Novo Acordo Ortográfico
A aplicação do novo acordo ortográfico em Portugal provocou críticas e um certo desagrado na opinião pública.
A insistência na adjectivação (“novo acordo”, “novas regras”) com conotações positivas (novidade, moderno, etc.), quanto a uma coisa com mais de 25 anos, indicia uma postura claramente favorável à dita “novidade”. Quando o jovem autor introduz o “inquérito” referindo não o AO90 no seu todo mas apenas a sua “aplicação”, isto implica um nexo de causalidade nada subtil: o “acordo” não levanta qualquer problema, só “a aplicação” do dito é que, na opinião de apenas alguns “críticos”, “provocou um certo desagrado”. Nem o tempo verbal (“provocou”, no Pretérito) é casual: pois claro, se “provocou” é porque já não provoca, aquilo afinal é, por conseguinte, uma maravilha.
Estes pressupostos, logo à cabeça, bastariam para detectar de imediato as intenções subjacentes ao “inquérito”: proselitismo, propaganda, intoxicação acordista. Mas se ainda assim subsistissem dúvidas, temos bem pior na forma enviesada como as perguntas são formuladas.
Como avalia o seu conhecimento das novas regras impostas pelo acordo ortográfico?
Aparentemente, a expressão “regras impostas” conteria alguma conotação negativa. Porém, a construção da pergunta, no seu todo, demonstra a intenção inversa: “o seu conhecimento” implica necessariamente que este existe e que, portanto, é natural ter-se conhecimento de “regras” (absurdas) que são afinal uma simples inerência; logo, essas “regras” são “impostas” e… muito bem impostas.
Como avalia o seu interesse pelo novo acordo?
Ou seja, presume-se — mesmo que a avaliação desse “interesse” seja zero — que algum “interesse” aquilo terá. Aliás, se existe “interesse”, mesmo que pouco, não faz sentido que seja interesse nenhum. Portanto, colocada a questão nestes termos, tenta-se fazer com que até um respondente anti-acordista possa “avaliar o seu interesse” com pelo menos “1” e não “0”.

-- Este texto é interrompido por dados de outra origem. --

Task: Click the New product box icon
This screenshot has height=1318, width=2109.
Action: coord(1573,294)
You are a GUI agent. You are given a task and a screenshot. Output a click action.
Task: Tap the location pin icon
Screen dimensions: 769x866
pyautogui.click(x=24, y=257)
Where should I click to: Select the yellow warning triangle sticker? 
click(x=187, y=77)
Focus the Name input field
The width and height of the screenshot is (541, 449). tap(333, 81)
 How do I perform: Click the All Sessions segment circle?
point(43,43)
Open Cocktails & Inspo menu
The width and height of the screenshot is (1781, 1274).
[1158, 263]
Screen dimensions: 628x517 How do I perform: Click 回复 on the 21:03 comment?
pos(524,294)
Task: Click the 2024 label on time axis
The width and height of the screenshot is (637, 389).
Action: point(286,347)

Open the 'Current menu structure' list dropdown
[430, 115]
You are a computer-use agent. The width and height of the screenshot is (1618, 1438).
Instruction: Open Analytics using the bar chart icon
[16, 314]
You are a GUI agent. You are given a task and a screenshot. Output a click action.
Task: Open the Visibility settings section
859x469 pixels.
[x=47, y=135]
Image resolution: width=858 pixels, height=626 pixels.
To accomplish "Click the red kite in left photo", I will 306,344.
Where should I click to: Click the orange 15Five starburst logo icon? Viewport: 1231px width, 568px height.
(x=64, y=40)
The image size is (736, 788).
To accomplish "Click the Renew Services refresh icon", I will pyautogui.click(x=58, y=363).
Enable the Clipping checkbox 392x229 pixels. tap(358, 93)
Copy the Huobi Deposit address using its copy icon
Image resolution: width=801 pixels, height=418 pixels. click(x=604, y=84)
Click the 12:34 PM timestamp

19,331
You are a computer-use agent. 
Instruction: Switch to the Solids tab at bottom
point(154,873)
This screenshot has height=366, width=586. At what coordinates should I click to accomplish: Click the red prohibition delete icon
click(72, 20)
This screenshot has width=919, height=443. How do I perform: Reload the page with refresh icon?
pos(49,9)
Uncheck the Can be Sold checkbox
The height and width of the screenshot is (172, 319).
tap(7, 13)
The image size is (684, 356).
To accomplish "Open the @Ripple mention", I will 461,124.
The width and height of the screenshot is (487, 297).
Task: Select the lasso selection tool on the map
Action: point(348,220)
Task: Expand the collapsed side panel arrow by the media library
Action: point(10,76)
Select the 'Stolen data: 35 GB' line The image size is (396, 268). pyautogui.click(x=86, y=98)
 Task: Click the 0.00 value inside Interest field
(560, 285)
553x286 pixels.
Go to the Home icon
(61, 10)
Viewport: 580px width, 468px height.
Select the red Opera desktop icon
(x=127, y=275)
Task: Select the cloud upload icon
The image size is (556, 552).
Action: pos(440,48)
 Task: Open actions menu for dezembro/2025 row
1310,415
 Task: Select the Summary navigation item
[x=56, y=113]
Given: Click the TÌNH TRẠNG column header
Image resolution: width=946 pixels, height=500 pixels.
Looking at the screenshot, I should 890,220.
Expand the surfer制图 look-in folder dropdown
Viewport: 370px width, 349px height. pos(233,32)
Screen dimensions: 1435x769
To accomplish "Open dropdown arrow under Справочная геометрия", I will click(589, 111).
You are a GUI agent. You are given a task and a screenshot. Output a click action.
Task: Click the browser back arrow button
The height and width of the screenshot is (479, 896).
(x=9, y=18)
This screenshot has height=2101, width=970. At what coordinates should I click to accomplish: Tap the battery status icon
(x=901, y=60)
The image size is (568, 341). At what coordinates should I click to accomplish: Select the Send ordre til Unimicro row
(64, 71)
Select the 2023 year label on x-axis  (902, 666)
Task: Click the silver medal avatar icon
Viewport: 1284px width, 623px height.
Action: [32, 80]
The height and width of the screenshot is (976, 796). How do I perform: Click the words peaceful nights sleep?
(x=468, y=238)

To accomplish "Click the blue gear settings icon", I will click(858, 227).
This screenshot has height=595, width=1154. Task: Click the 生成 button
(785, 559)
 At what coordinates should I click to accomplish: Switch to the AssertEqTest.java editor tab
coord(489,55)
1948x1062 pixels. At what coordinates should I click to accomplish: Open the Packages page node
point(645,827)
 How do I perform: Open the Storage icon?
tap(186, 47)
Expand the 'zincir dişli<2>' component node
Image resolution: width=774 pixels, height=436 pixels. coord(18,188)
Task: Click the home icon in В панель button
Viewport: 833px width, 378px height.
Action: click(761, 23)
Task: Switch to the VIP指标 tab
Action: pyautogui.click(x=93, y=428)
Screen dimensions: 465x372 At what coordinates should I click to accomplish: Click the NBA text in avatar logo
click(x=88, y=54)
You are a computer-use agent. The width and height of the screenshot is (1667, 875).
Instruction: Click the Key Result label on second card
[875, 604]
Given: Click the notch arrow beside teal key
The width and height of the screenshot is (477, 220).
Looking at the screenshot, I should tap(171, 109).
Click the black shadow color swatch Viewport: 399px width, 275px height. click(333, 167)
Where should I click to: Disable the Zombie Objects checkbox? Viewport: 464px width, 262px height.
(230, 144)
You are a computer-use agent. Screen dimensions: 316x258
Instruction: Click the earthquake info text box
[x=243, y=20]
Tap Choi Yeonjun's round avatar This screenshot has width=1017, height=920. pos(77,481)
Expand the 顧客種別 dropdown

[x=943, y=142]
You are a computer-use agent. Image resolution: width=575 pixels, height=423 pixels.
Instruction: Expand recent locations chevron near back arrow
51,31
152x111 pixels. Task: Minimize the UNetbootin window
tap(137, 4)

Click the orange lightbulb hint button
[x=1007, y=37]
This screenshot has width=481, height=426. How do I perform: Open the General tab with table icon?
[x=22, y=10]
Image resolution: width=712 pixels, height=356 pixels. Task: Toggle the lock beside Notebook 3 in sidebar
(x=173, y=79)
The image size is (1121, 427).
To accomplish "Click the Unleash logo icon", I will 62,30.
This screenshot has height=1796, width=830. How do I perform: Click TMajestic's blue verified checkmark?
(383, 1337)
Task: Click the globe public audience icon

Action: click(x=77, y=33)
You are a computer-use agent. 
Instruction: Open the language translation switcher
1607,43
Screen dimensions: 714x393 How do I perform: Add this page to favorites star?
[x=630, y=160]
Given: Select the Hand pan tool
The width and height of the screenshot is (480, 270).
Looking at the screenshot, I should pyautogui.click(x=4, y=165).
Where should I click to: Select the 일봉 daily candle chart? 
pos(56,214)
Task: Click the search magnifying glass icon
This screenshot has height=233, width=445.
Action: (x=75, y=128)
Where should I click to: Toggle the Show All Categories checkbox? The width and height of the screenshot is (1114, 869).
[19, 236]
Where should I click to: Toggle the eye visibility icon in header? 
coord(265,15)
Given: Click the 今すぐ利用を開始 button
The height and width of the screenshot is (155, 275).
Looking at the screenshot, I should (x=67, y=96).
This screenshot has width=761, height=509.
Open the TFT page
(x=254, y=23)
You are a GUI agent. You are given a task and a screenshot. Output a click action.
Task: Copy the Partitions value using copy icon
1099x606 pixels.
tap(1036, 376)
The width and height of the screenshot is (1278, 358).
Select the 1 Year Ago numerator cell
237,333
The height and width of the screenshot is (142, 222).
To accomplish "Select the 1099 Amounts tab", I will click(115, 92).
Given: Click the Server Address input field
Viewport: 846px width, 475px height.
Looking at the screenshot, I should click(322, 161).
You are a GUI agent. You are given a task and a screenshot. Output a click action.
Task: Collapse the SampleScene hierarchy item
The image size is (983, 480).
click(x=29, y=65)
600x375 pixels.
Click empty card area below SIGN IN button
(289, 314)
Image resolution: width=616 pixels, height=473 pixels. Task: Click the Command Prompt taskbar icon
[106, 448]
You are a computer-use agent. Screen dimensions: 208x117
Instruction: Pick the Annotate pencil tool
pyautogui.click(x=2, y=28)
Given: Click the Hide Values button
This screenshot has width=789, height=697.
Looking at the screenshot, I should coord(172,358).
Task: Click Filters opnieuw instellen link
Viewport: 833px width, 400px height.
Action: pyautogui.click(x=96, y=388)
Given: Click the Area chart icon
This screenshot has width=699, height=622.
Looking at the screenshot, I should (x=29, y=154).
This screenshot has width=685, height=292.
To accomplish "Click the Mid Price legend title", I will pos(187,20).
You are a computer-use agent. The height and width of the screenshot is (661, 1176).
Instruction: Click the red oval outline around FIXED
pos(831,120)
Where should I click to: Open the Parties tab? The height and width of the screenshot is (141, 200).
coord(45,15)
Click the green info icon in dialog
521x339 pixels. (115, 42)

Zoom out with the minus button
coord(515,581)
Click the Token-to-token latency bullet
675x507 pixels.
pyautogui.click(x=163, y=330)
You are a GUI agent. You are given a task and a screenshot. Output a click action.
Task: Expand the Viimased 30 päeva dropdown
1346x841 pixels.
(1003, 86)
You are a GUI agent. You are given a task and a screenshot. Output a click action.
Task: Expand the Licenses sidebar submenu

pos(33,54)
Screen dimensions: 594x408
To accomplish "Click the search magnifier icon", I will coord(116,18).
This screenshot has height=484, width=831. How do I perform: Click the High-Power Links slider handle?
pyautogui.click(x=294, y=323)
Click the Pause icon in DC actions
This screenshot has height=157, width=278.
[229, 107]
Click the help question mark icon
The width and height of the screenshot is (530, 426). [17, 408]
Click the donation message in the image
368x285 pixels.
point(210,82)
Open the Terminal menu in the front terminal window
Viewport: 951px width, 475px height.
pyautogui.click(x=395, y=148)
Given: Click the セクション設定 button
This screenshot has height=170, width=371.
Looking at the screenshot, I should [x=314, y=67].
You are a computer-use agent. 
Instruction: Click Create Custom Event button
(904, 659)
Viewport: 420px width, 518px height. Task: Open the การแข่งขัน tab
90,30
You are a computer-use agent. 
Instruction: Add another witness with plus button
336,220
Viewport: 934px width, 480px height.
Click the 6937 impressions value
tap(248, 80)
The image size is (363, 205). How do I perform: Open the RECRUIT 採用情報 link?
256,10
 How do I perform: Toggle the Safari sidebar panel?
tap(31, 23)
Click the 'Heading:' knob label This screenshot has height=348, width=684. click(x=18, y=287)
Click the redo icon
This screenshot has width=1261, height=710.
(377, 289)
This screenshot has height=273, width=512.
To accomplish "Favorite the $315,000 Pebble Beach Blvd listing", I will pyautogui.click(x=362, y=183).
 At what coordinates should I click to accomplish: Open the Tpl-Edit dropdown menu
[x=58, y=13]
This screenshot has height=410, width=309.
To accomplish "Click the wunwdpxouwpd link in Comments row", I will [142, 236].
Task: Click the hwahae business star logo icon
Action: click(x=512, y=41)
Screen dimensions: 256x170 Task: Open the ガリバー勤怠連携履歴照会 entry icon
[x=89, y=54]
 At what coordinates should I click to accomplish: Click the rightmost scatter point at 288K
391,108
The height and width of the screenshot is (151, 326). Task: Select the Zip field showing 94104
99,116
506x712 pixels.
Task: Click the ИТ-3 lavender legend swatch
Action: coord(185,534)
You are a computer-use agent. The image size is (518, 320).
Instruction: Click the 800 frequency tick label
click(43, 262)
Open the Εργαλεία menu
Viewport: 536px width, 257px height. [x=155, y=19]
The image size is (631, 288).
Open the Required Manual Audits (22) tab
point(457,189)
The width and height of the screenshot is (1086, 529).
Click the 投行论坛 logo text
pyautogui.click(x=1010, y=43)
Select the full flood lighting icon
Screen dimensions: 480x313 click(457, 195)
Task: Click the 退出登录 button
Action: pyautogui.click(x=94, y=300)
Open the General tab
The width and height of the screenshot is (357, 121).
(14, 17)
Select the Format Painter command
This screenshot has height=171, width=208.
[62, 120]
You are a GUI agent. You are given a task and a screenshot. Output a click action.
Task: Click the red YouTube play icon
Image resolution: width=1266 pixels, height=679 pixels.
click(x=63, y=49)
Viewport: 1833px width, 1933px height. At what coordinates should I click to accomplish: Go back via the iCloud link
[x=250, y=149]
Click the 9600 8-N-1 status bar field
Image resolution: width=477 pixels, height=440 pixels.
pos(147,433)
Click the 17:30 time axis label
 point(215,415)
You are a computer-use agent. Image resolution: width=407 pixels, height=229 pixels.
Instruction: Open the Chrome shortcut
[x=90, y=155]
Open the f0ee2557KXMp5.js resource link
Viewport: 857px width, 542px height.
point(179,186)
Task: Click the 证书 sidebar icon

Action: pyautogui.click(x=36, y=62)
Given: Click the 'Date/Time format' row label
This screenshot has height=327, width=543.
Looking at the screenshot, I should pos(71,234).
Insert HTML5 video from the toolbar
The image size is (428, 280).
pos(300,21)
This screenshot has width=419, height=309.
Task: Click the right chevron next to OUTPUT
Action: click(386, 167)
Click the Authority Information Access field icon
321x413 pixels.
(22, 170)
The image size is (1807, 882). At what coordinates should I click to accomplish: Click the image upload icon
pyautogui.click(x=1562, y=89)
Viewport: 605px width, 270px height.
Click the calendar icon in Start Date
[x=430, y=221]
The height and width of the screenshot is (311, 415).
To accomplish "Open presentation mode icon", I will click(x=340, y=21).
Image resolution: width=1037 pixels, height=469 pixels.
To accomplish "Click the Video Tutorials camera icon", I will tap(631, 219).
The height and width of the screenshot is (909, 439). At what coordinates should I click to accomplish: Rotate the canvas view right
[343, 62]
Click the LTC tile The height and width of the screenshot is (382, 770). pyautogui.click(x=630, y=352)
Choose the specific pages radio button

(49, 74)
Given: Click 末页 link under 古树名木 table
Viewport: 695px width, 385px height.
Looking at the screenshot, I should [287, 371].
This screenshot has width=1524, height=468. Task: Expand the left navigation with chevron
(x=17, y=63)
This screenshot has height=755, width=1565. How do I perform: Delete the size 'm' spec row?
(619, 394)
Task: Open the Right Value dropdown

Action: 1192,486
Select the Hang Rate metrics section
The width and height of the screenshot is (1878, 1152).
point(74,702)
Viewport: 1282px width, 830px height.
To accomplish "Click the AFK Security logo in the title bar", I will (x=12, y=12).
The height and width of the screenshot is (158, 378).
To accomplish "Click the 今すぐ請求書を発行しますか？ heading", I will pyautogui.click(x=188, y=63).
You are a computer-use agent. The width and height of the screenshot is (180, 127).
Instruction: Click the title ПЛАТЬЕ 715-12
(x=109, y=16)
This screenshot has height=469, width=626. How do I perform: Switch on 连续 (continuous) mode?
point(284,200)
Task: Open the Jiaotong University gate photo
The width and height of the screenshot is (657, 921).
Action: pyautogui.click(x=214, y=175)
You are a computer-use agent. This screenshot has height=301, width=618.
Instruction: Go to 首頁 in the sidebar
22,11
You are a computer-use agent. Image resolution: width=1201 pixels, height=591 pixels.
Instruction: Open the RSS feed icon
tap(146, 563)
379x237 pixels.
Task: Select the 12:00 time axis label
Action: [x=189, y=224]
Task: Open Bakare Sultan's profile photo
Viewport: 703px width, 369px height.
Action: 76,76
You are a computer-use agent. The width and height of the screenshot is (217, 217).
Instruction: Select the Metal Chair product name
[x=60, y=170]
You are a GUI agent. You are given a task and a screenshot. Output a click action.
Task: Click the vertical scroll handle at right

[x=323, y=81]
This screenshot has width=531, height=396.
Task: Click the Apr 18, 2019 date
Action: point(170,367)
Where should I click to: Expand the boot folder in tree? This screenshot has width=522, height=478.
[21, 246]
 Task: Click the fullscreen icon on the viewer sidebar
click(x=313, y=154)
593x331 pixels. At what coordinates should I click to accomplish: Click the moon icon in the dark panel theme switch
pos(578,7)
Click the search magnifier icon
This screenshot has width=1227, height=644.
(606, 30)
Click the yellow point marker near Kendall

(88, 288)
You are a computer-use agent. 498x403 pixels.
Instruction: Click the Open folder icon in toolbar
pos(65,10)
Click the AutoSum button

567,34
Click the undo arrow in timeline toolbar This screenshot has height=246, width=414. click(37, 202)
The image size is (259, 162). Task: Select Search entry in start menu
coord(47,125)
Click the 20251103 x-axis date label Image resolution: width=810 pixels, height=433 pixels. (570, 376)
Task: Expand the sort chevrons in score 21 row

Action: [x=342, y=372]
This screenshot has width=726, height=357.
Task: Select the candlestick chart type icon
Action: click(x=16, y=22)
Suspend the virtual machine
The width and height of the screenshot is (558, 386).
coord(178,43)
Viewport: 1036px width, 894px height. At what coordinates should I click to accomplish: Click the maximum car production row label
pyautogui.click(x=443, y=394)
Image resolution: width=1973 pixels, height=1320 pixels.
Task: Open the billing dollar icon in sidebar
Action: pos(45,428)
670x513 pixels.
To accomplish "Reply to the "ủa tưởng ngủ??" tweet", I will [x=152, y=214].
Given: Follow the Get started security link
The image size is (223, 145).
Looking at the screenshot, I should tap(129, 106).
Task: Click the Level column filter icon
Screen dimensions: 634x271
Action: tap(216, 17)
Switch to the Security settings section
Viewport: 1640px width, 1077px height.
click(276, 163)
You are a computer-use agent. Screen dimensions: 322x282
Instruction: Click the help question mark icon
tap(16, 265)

Sentiu dificuldades ao adaptar-se às novas regras?
Note-se, de novo, o Pretérito: “sentiu”, ou seja, isso é passado, já lá vai e afinal aquilo só tinha umas “dificuldades”, coisa pouca. Portanto, a formulação “ao adaptar-se” pretende significar que, “evidentemente”, o respondente já se adaptou. A repetição obsessiva do substantivo “regras” (que não existem, de facto) pretende conferir um carácter técnico (ortográfico) a algo que não passa de uma golpada exclusivamente política.
Concorda com a aplicação do novo acordo ortográfico?
Mais uma vez, a “pergunta” implica não apenas a resposta pretendida pelo autor do “inquérito” (“sim”, evidentemente) como, ainda por cima, visa emparedar mentalmente quem responde: pode até não concordar com a “aplicação” mas não há alternativa a essa mesma aplicação. Aliás, o respondente julgará, por simples reflexo mecânico, que a “pergunta” se refere à forma como a aplicação do AO90 “foi feita” (outra ideia induzida) e não se foi ou não foi feita.
Continua a escrever como fazia antes do acordo?
Outra forma de impingir a ideia de que o que é “novo” é bom porque o contrário de “novo” é “velho” e, portanto, segundo o processo de infantilização em curso, tudo o que é “velho” é “mau”. A “pergunta” contém esta infantil dicotomia usando uma barreira mental fictícia: há um “antes”, velho, antigo, caduco, reaccionário, o que se opõe ao “depois” ou ao “hoje” que é por inerência jovem, moderno, progressista. E induz, de novo, uma “ideia” de inevitabilidade, de facto consumado. Como brinde extra, insinua ainda que só um mentecapto poderá responder “sim”; o jovem autor do “inquérito” deve ter apagado a parte final da pergunta, para não dar muita “bandeira”: continua a escrever como fazia antes do acordo, seu burro?
O novo acordo veio afetar a língua portuguesa
Quanto à horrível calinada acordista, nem vou comentar. O “inquérito” foi redigido em acordês, ponto. Mas esta “pergunta” não tem, como as anteriores, resposta por pontuação de zero a cinco nem por escolha simples entre “sim” ou “não”; neste caso, as opções são “positivamente” ou “negativamente”. Não havendo a opção “insuportavelmente” (ou a opção “o acordo não existe”, vá), é impossível responder ao jovem.